Data for processing —
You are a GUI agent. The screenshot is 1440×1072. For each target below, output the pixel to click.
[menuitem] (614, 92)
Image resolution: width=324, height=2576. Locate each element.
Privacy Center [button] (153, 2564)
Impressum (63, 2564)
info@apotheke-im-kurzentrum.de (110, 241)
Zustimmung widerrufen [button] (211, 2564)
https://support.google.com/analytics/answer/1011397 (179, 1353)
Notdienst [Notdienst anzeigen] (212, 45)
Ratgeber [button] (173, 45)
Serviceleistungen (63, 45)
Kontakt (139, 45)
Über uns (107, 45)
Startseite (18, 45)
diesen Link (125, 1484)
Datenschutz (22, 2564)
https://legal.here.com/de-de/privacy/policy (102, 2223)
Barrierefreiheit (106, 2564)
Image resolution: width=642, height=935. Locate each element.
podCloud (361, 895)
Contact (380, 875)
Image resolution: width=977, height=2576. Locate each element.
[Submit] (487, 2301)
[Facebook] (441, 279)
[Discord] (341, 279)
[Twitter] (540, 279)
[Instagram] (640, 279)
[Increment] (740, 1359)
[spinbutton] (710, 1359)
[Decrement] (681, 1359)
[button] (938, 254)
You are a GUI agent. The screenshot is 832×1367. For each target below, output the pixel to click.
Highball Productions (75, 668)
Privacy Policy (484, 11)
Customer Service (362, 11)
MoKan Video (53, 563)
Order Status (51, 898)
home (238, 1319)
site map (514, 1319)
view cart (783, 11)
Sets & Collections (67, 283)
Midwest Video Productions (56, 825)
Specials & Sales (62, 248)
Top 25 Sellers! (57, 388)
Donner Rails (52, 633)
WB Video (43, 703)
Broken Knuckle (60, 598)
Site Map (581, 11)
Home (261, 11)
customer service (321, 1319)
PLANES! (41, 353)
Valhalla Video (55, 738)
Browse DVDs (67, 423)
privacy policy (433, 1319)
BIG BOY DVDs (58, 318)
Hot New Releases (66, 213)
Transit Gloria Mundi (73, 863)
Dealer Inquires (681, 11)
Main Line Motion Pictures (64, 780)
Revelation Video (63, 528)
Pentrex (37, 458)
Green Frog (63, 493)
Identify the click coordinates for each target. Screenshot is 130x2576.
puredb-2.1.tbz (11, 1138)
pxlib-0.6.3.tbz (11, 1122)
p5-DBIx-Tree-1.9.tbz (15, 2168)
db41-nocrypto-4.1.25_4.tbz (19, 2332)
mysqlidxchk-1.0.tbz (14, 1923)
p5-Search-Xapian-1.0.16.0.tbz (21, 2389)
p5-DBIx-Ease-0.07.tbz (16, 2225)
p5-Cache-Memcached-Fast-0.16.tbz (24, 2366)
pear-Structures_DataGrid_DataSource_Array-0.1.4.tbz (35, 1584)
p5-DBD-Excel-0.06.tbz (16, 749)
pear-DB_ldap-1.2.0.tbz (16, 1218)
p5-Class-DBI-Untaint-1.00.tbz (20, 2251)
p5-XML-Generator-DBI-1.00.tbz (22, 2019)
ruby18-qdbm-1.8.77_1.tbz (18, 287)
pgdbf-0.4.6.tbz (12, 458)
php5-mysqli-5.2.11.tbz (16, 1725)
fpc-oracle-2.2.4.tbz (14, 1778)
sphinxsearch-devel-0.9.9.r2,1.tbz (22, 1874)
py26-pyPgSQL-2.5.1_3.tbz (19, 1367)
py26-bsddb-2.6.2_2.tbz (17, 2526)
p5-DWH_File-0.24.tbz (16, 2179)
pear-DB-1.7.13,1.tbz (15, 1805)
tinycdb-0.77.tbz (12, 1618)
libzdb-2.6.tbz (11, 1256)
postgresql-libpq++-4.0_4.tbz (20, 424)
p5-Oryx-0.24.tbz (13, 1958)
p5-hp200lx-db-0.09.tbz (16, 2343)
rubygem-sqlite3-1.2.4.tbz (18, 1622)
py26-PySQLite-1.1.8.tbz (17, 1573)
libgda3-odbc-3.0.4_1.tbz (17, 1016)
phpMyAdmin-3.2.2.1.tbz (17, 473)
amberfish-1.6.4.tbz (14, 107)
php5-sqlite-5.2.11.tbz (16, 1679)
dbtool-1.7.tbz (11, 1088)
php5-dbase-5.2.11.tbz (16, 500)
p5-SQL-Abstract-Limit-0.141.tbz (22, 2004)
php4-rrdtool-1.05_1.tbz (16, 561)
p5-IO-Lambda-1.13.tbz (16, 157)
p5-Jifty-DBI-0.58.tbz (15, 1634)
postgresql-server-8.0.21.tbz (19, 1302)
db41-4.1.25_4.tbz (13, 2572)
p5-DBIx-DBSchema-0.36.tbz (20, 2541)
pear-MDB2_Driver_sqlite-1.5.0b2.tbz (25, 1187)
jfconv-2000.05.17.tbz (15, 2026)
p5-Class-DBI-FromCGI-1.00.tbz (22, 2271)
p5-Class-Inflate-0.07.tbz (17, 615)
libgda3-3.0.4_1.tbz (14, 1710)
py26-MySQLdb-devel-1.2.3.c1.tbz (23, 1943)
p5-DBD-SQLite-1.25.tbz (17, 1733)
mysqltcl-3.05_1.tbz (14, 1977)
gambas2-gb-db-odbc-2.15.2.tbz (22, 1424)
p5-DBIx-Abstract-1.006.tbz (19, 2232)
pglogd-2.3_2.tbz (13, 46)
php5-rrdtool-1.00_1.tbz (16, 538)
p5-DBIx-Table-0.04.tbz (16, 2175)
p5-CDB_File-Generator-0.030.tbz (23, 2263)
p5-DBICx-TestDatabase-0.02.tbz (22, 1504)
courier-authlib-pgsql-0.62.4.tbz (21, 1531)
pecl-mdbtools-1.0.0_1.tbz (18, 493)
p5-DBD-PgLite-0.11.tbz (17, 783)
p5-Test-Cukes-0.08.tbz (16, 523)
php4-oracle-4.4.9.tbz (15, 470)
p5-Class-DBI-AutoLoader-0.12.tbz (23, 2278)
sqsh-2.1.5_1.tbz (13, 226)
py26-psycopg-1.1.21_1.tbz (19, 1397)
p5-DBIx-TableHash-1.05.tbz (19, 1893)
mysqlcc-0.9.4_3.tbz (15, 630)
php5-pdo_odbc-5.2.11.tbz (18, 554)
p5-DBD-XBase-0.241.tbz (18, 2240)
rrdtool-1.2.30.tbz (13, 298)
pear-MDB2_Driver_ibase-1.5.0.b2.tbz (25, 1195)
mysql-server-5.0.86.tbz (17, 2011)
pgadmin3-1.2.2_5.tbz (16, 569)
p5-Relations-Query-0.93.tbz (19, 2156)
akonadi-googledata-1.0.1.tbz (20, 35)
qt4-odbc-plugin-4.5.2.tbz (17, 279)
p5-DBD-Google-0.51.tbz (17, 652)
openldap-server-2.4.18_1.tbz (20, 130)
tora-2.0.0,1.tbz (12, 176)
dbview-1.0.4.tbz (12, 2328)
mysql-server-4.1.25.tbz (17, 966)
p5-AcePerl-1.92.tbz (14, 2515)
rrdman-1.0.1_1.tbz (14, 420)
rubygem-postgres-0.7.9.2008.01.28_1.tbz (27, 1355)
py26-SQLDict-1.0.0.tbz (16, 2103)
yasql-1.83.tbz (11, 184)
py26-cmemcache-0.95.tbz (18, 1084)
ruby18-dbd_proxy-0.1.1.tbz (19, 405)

Goal of the exercise — Rewrite all the records above, substituting "Find each element" for every occurrence of "Locate each element" and leaving everything else unchanged.

Final result —
You are a GUI agent. The screenshot is 1440×1072. For each target below, output the pixel to click.
[menuitem] (614, 92)
Image resolution: width=324, height=2576. Find each element.
Privacy Center [button] (153, 2564)
Impressum (63, 2564)
info@apotheke-im-kurzentrum.de (110, 241)
Zustimmung widerrufen [button] (211, 2564)
https://support.google.com/analytics/answer/1011397 (179, 1353)
Notdienst [Notdienst anzeigen] (212, 45)
Ratgeber [button] (173, 45)
Serviceleistungen (63, 45)
Kontakt (139, 45)
Über uns (107, 45)
Startseite (18, 45)
diesen Link (125, 1484)
Datenschutz (22, 2564)
https://legal.here.com/de-de/privacy/policy (102, 2223)
Barrierefreiheit (106, 2564)
Image resolution: width=642, height=935. Find each element.
podCloud (361, 895)
Contact (380, 875)
Image resolution: width=977, height=2576. Find each element.
[Submit] (487, 2301)
[Facebook] (441, 279)
[Discord] (341, 279)
[Twitter] (540, 279)
[Instagram] (640, 279)
[Increment] (740, 1359)
[spinbutton] (710, 1359)
[Decrement] (681, 1359)
[button] (938, 254)
You are a GUI agent. The screenshot is 832×1367. For each target below, output the pixel to click.
Highball Productions (75, 668)
Privacy Policy (484, 11)
Customer Service (362, 11)
MoKan Video (53, 563)
Order Status (51, 898)
home (238, 1319)
site map (514, 1319)
view cart (783, 11)
Sets & Collections (67, 283)
Midwest Video Productions (56, 825)
Specials & Sales (62, 248)
Top 25 Sellers! (57, 388)
Donner Rails (52, 633)
WB Video (43, 703)
Broken Knuckle (60, 598)
Site Map (581, 11)
Home (261, 11)
customer service (321, 1319)
PLANES! (41, 353)
Valhalla Video (55, 738)
Browse DVDs (67, 423)
privacy policy (433, 1319)
BIG BOY DVDs (58, 318)
Hot New Releases (66, 213)
Transit Gloria Mundi (73, 863)
Dealer Inquires (681, 11)
Main Line Motion Pictures (64, 780)
Revelation Video (63, 528)
Pentrex (37, 458)
Green Frog (63, 493)
Identify the click coordinates for each target. Screenshot is 130x2576.
puredb-2.1.tbz (11, 1138)
pxlib-0.6.3.tbz (11, 1122)
p5-DBIx-Tree-1.9.tbz (15, 2168)
db41-nocrypto-4.1.25_4.tbz (19, 2332)
mysqlidxchk-1.0.tbz (14, 1923)
p5-Search-Xapian-1.0.16.0.tbz (21, 2389)
p5-DBIx-Ease-0.07.tbz (16, 2225)
p5-Cache-Memcached-Fast-0.16.tbz (24, 2366)
pear-Structures_DataGrid_DataSource_Array-0.1.4.tbz (35, 1584)
p5-DBD-Excel-0.06.tbz (16, 749)
pear-DB_ldap-1.2.0.tbz (16, 1218)
p5-Class-DBI-Untaint-1.00.tbz (20, 2251)
p5-XML-Generator-DBI-1.00.tbz (22, 2019)
ruby18-qdbm-1.8.77_1.tbz (18, 287)
pgdbf-0.4.6.tbz (12, 458)
php5-mysqli-5.2.11.tbz (16, 1725)
fpc-oracle-2.2.4.tbz (14, 1778)
sphinxsearch-devel-0.9.9.r2,1.tbz (22, 1874)
py26-pyPgSQL-2.5.1_3.tbz (19, 1367)
py26-bsddb-2.6.2_2.tbz (17, 2526)
p5-DWH_File-0.24.tbz (16, 2179)
pear-DB-1.7.13,1.tbz (15, 1805)
tinycdb-0.77.tbz (12, 1618)
libzdb-2.6.tbz (11, 1256)
postgresql-libpq++-4.0_4.tbz (20, 424)
p5-Oryx-0.24.tbz (13, 1958)
p5-hp200lx-db-0.09.tbz (16, 2343)
rubygem-sqlite3-1.2.4.tbz (18, 1622)
py26-PySQLite-1.1.8.tbz (17, 1573)
libgda3-odbc-3.0.4_1.tbz (17, 1016)
phpMyAdmin-3.2.2.1.tbz (17, 473)
amberfish-1.6.4.tbz (14, 107)
php5-sqlite-5.2.11.tbz (16, 1679)
dbtool-1.7.tbz (11, 1088)
php5-dbase-5.2.11.tbz (16, 500)
p5-SQL-Abstract-Limit-0.141.tbz (22, 2004)
php4-rrdtool-1.05_1.tbz (16, 561)
p5-IO-Lambda-1.13.tbz (16, 157)
p5-Jifty-DBI-0.58.tbz (15, 1634)
postgresql-server-8.0.21.tbz (19, 1302)
db41-4.1.25_4.tbz (13, 2572)
p5-DBIx-DBSchema-0.36.tbz (20, 2541)
pear-MDB2_Driver_sqlite-1.5.0b2.tbz (25, 1187)
jfconv-2000.05.17.tbz (15, 2026)
p5-Class-DBI-FromCGI-1.00.tbz (22, 2271)
p5-Class-Inflate-0.07.tbz (17, 615)
libgda3-3.0.4_1.tbz (14, 1710)
py26-MySQLdb-devel-1.2.3.c1.tbz (23, 1943)
p5-DBD-SQLite-1.25.tbz (17, 1733)
mysqltcl-3.05_1.tbz (14, 1977)
gambas2-gb-db-odbc-2.15.2.tbz (22, 1424)
p5-DBIx-Abstract-1.006.tbz (19, 2232)
pglogd-2.3_2.tbz (13, 46)
php5-rrdtool-1.00_1.tbz (16, 538)
p5-DBIx-Table-0.04.tbz (16, 2175)
p5-CDB_File-Generator-0.030.tbz (23, 2263)
p5-DBICx-TestDatabase-0.02.tbz (22, 1504)
courier-authlib-pgsql-0.62.4.tbz (21, 1531)
pecl-mdbtools-1.0.0_1.tbz (18, 493)
p5-DBD-PgLite-0.11.tbz (17, 783)
p5-Test-Cukes-0.08.tbz (16, 523)
php4-oracle-4.4.9.tbz (15, 470)
p5-Class-DBI-AutoLoader-0.12.tbz (23, 2278)
sqsh-2.1.5_1.tbz (13, 226)
py26-psycopg-1.1.21_1.tbz (19, 1397)
p5-DBIx-TableHash-1.05.tbz (19, 1893)
mysqlcc-0.9.4_3.tbz (15, 630)
php5-pdo_odbc-5.2.11.tbz (18, 554)
p5-DBD-XBase-0.241.tbz (18, 2240)
rrdtool-1.2.30.tbz (13, 298)
pear-MDB2_Driver_ibase-1.5.0.b2.tbz (25, 1195)
mysql-server-5.0.86.tbz (17, 2011)
pgadmin3-1.2.2_5.tbz (16, 569)
p5-Relations-Query-0.93.tbz (19, 2156)
akonadi-googledata-1.0.1.tbz (20, 35)
qt4-odbc-plugin-4.5.2.tbz (17, 279)
p5-DBD-Google-0.51.tbz (17, 652)
openldap-server-2.4.18_1.tbz (20, 130)
tora-2.0.0,1.tbz (12, 176)
dbview-1.0.4.tbz (12, 2328)
mysql-server-4.1.25.tbz (17, 966)
p5-AcePerl-1.92.tbz (14, 2515)
rrdman-1.0.1_1.tbz (14, 420)
rubygem-postgres-0.7.9.2008.01.28_1.tbz (27, 1355)
py26-SQLDict-1.0.0.tbz (16, 2103)
yasql-1.83.tbz (11, 184)
py26-cmemcache-0.95.tbz (18, 1084)
ruby18-dbd_proxy-0.1.1.tbz (19, 405)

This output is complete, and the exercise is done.